First, the more I rewrote, the easier it was to rewrite. Why was this? Here is a preliminary answer: I was further clarifying what I wanted to say, getting a better idea of what I had in my mind. But that can’t be right. If I started with the answer already in my mind, and it was just a matter of getting it onto the page, why was it so hard? Why did it take so many tries? I can’t believe I started knowing everything but simply unable to say it (also, that would be way too hubristic). In what sense did I know it if I couldn’t say it?
Wittgenstein mentions this in quite a different context (Section 210). Impersonating someone he disagrees with, he writes, “‘But do you really explain to the other person what you yourself understand? Don’t you leave him to guess the essential thing? You give him examples — but he has to guess their drift, to guess your intention.’” He responds in his own voice: “Every explanation which I can give to myself I can give to him too…” He is responding to the person who believes that when we teach someone, say, how to add, though we just give them examples, we are trying with each one to communicate some understanding we have yet cannot share. But Wittgenstein notes that anything I can tell myself I ought to be able to tell the other person. And so it goes for writing: how could it be said to have an idea if I am unable to say it, to just write it down as I think it? Why must I approximate it with rough draft after rough draft?
Here is another answer: maybe each time I rewrote, I refined the idea itself. Perhaps. But I did feel guided by something. Each rewrite, I felt as if I were inching closer to some ideal. I was not merely making an idea better; I was getting it closer to what I knew it could be. But this would seem to require what we just rejected outright—that I started somehow aware of the final idea. Aware enough to move towards it, but not aware enough to write it down or articulate it in the quiet of my mind.
There is a real tension here. Between a feeling that I was guided by something, charging towards an ideal from the very beginning, and the feeling that it was only as I iterated on the writing that it began to take shape.Also, each time I rewrote it, the argument changed a bit. It became more compact and more honed. When I began the process, I was interested in writing about a big topic. But as it stretched on, although the paper itself grew longer, its scope grew thinner. Why should this be? Why should it not become more general over time, as I think about it in the context of other projects and ideas?
With this, I’ve begun to wonder what the most fundamental part of the writing process is (I was challenged on this by another person recently.) — I used to think it began with an outline: you refined the outline, put it to paper, and then edited it so it was in accordance with what you envisioned at the start, the idea you had at the beginning. — But now I am not so sure. Is the outlining process the most important part? I did not have a clue what I was saying, to myself or in my outline, until I forced myself to begin drafting.

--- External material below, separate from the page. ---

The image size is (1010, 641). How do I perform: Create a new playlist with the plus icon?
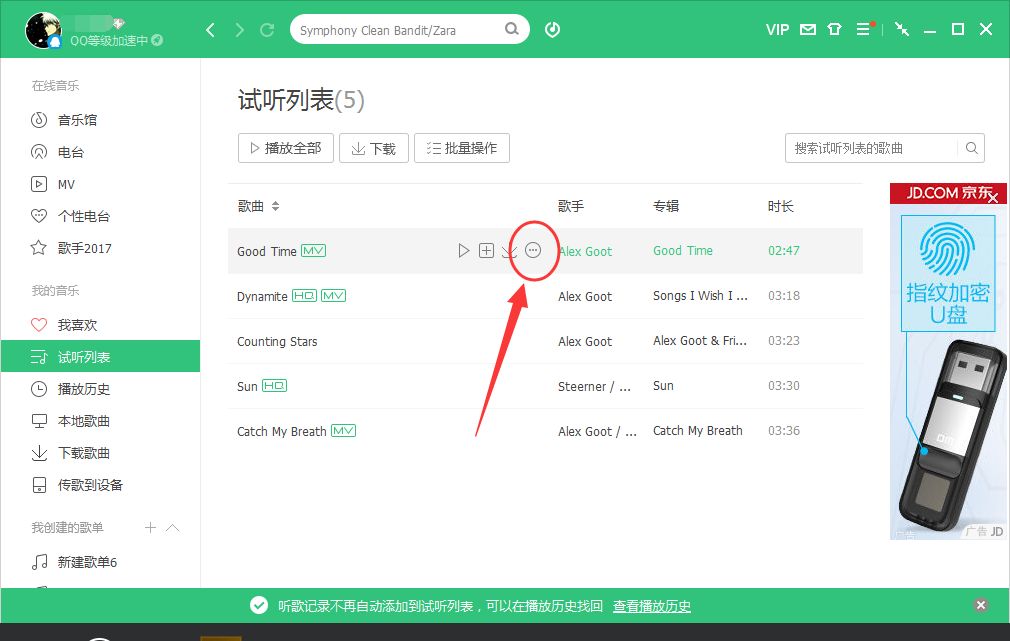(150, 527)
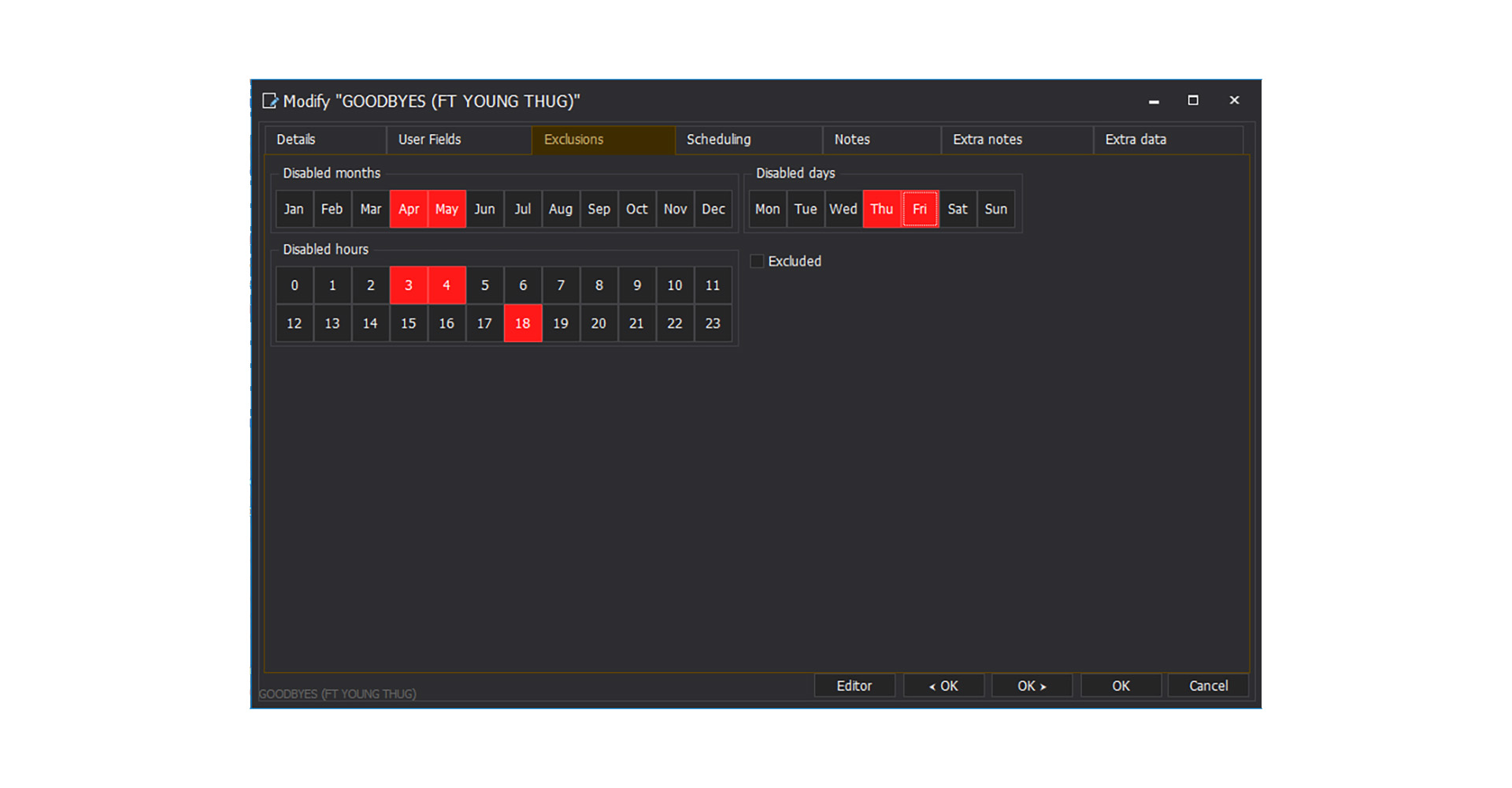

But why? I think when I was forced to draft, I was forced to elaborate my views. To see them as I envisioned presenting them to someone else. This is different from the way we (or at least I) outline. The outline is strictly for the writer — it is supposed to be an abbreviation of the idea, without all of the blemishes added for wider consumption.
The presumption behind this is that such things are unnecessary to the idea but necessary for it to be understood, and so they must be included in the final version if it is to make sense to anyone who cannot read the mind of the writer.
I now wonder whether this presumption is right, whether it is a mistake to think of the process of writing as just ‘executing’ the outline, making it intelligible to those who do not have the vision the writer has. I now think it adds something, but I do not know what.
I don’t take myself to have answered any questions here. I only hope to have asked them. For the writers who read this: do you find yourself thinking these things? Do you disagree with them? Think them in perhaps different ways?
I look forward to hearing from you.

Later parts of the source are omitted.